National Fiscal challenges:

The President has addressed the National fiscal challenges, which promote economic growth and restrain spending, by providing both, the near-term as well as the long-term policies. In 2006 from its 2005 level, the deficit is projected to rise and the policies in this Budget are projected to its downward trajectory after 2006 to return the deficit as well as trying to meet the President's goal of cutting the deficit in half by 2009.

The Gross Domestic Product (GDP) measured the size of the deficit, which is best assessed in relation to the economy as a whole.

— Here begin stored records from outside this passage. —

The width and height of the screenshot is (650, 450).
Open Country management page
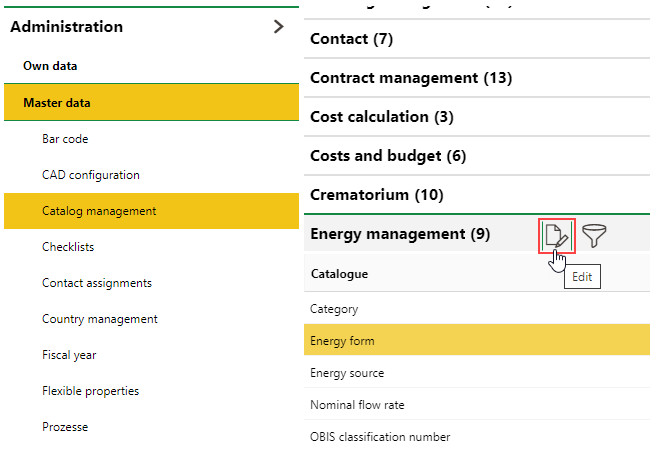tap(99, 319)
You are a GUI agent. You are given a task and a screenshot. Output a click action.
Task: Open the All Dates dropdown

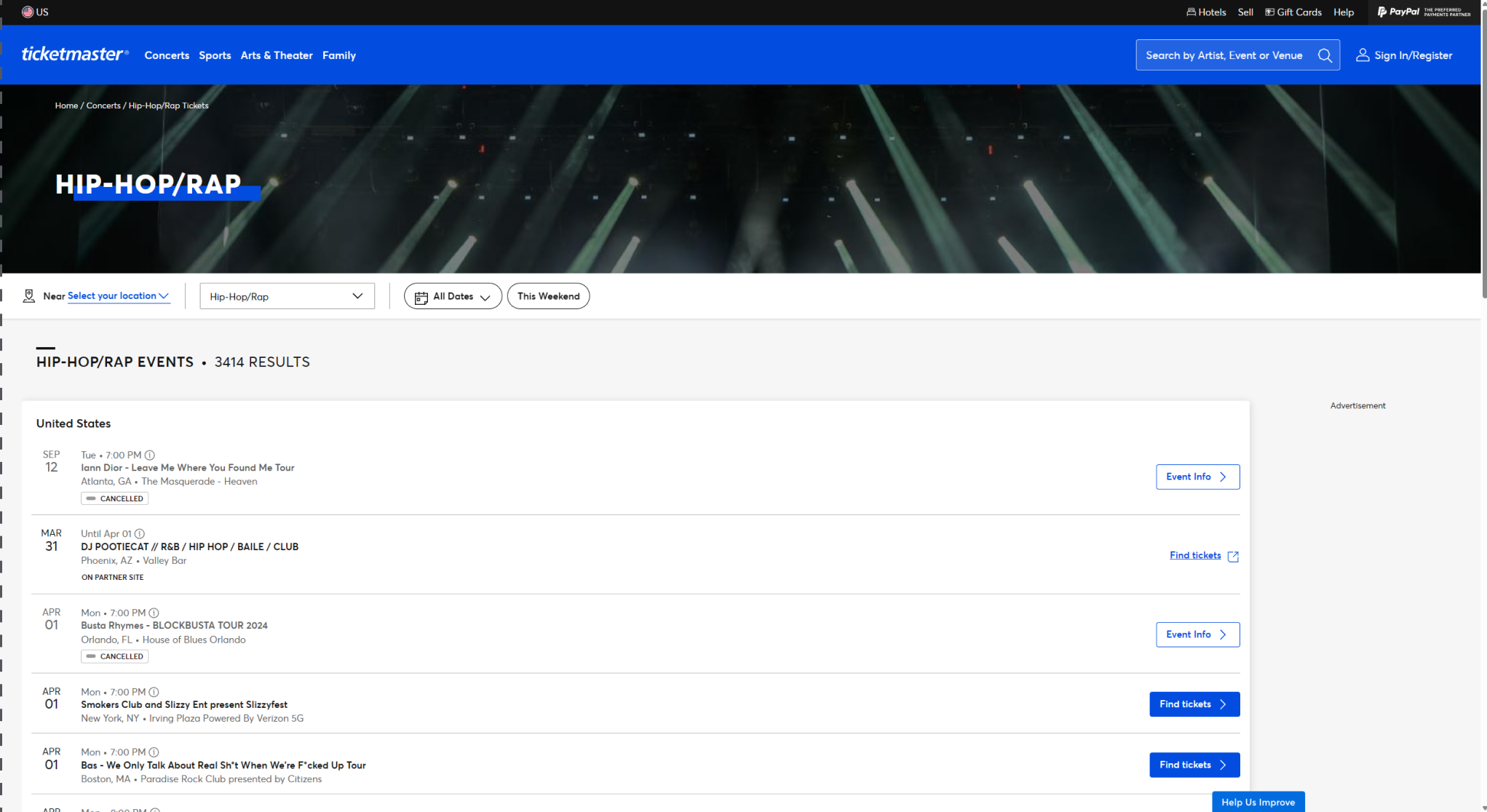[x=452, y=296]
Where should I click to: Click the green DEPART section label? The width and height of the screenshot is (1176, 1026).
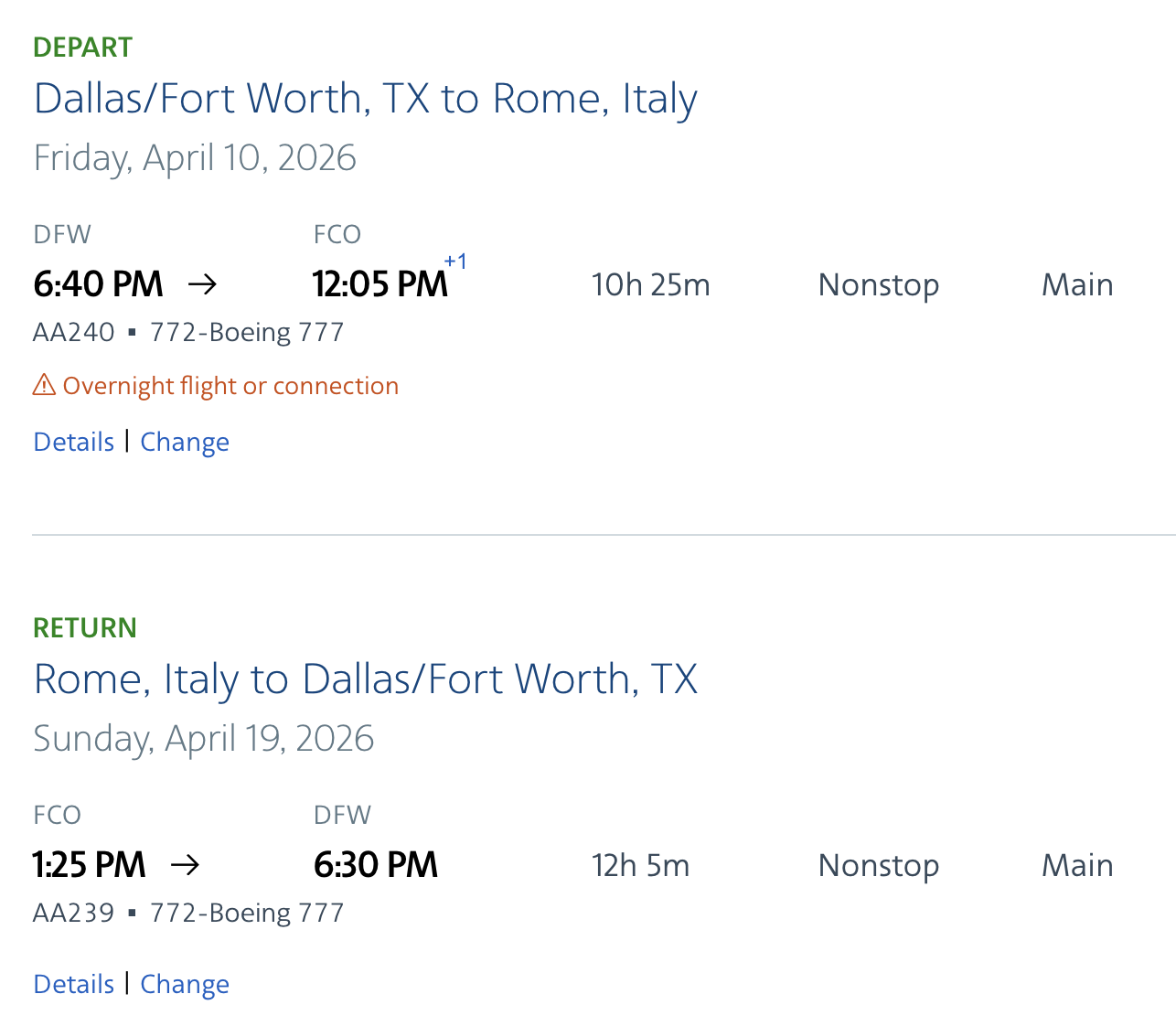83,48
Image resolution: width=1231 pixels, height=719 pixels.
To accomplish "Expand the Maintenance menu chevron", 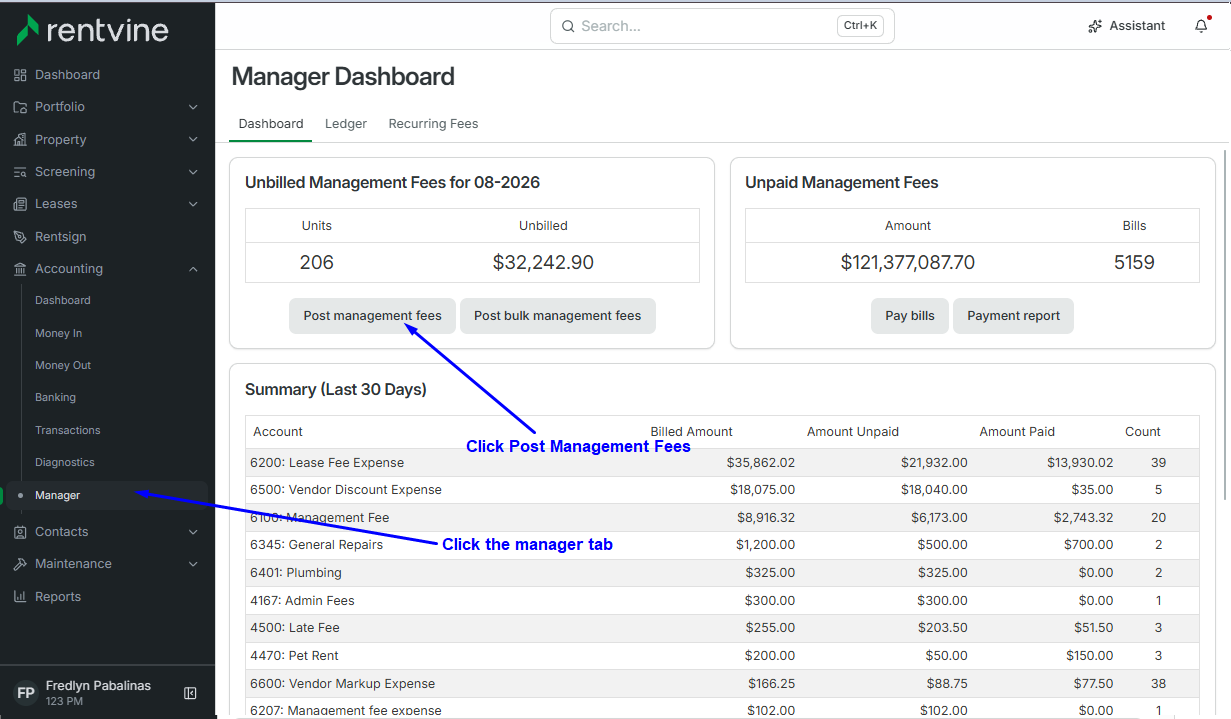I will point(193,564).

The deficit decreases up to 2.6 percent of GDP, or $318 billion, sharply below initial estimates in 2005. As a result of the economic expansion, the strength of tax receipts, which grew 14.5 percent or $274 billion, mainly contributed to the reduction.

Due in significant part to the cost of the Federal response to Hurricanes Katrina and Rita, the deficit for 2006, which came after the Mid-session Review, is projected to be even larger than that prior estimate.

The level of tax receipt drives the strength of tax economy. Budget projects decline in the deficit to 2.6 percent of GDP, or $354 billion in 2007 and it assumes enactment of $50 billion in emergency for operations. Depending on the ground conditions, the amounts are uncertain at this time, in spite of the fact that additional funding beyond this level may be required before the end of 2007.